[Collected data]
■ ■ ■

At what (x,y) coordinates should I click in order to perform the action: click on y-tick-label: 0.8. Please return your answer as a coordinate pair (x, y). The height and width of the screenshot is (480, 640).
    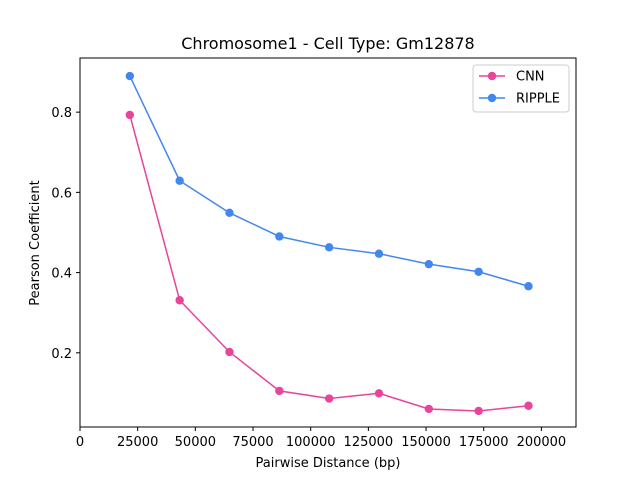
    Looking at the image, I should click on (62, 114).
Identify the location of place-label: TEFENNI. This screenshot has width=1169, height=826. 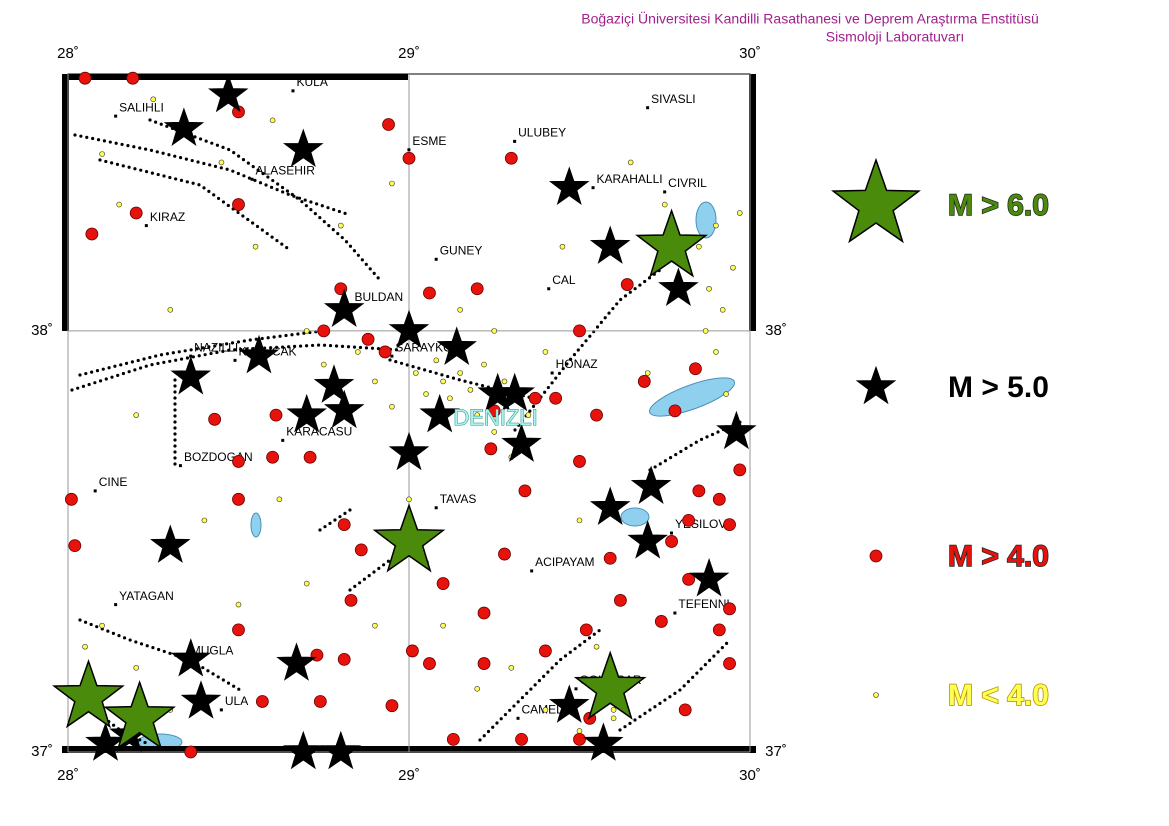
(704, 604).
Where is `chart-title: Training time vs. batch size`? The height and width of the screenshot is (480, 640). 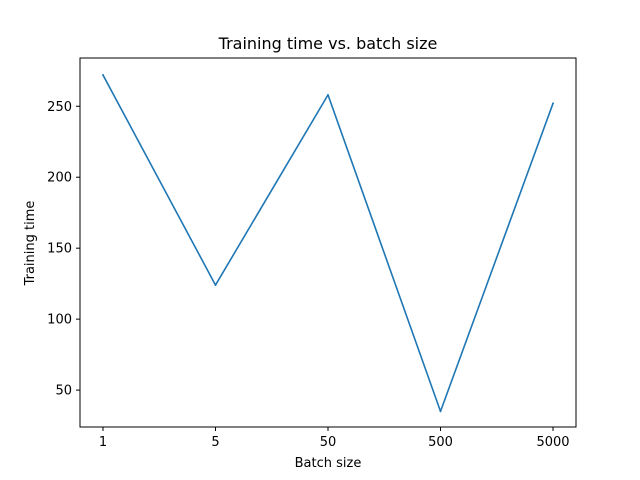
chart-title: Training time vs. batch size is located at coordinates (328, 44).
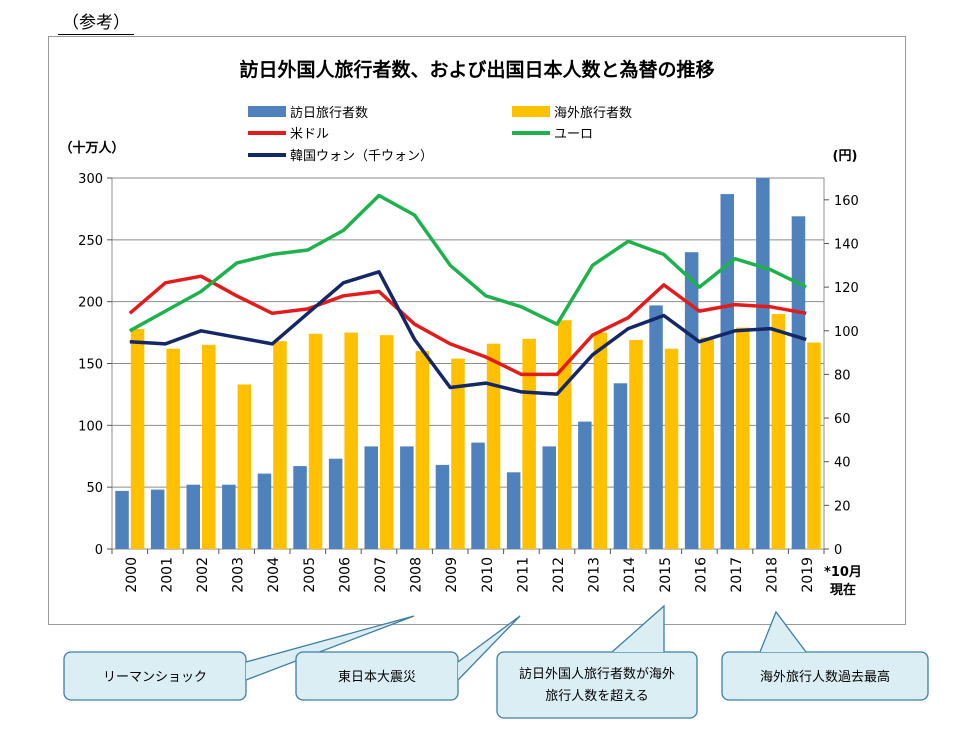 The height and width of the screenshot is (735, 954). What do you see at coordinates (595, 575) in the screenshot?
I see `x-tick-label: 2013` at bounding box center [595, 575].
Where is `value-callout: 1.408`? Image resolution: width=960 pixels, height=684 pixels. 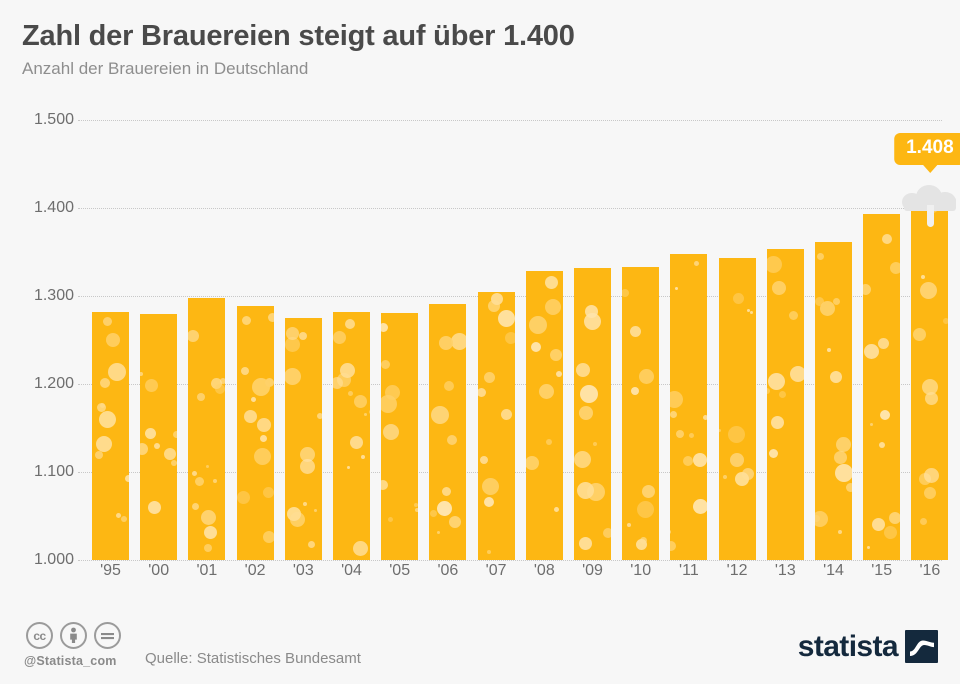
value-callout: 1.408 is located at coordinates (927, 152).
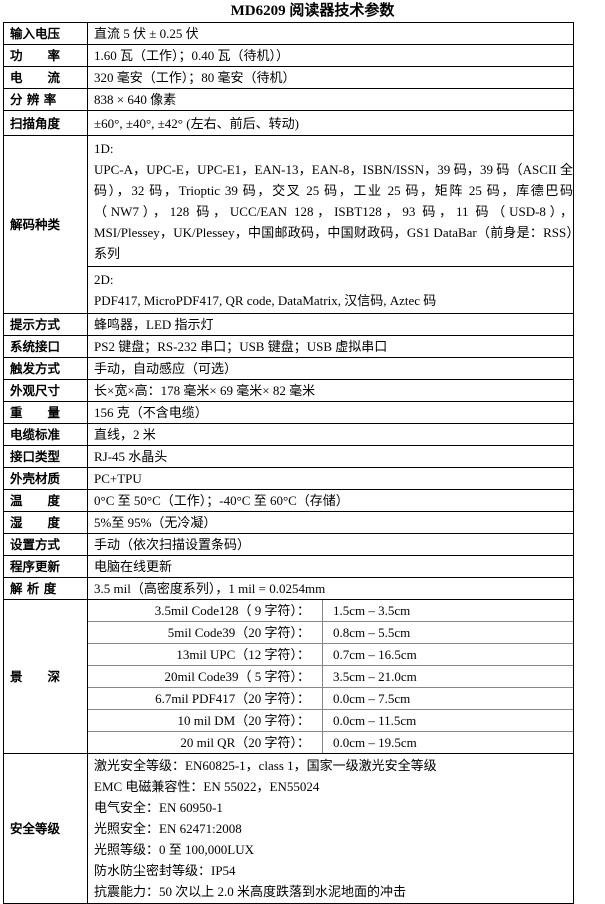  I want to click on row-value: 直流 5 伏 ± 0.25 伏, so click(330, 34).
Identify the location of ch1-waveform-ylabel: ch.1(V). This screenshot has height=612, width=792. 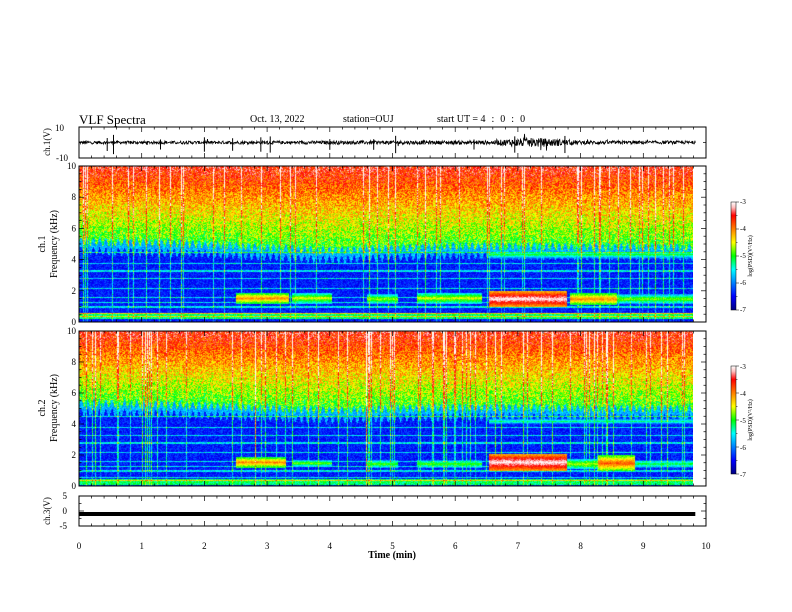
(47, 142).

■ ■ ■

◆ **What needs to be done**: Render the data above as a JSON list of strings, one string per line, skipping blank lines and leaving the pictures out.

◆ **Response for this exercise**:
[
  "At what (x,y) coordinates should I click in order to perform the action: click on y-tick-label: 0.8. Please return your answer as a coordinate pair (x, y). The height and width of the screenshot is (480, 640).",
  "    Looking at the image, I should click on (62, 114).",
  "Identify the location of place-label: TEFENNI. This screenshot has width=1169, height=826. ",
  "(704, 604).",
  "Where is `chart-title: Training time vs. batch size`? The height and width of the screenshot is (480, 640). ",
  "chart-title: Training time vs. batch size is located at coordinates (328, 44).",
  " The height and width of the screenshot is (735, 954). What do you see at coordinates (595, 575) in the screenshot?",
  "I see `x-tick-label: 2013` at bounding box center [595, 575].",
  "Where is `value-callout: 1.408`? Image resolution: width=960 pixels, height=684 pixels. ",
  "value-callout: 1.408 is located at coordinates (927, 152).",
  "  I want to click on row-value: 直流 5 伏 ± 0.25 伏, so click(330, 34).",
  "Identify the location of ch1-waveform-ylabel: ch.1(V). This screenshot has height=612, width=792. ",
  "(47, 142)."
]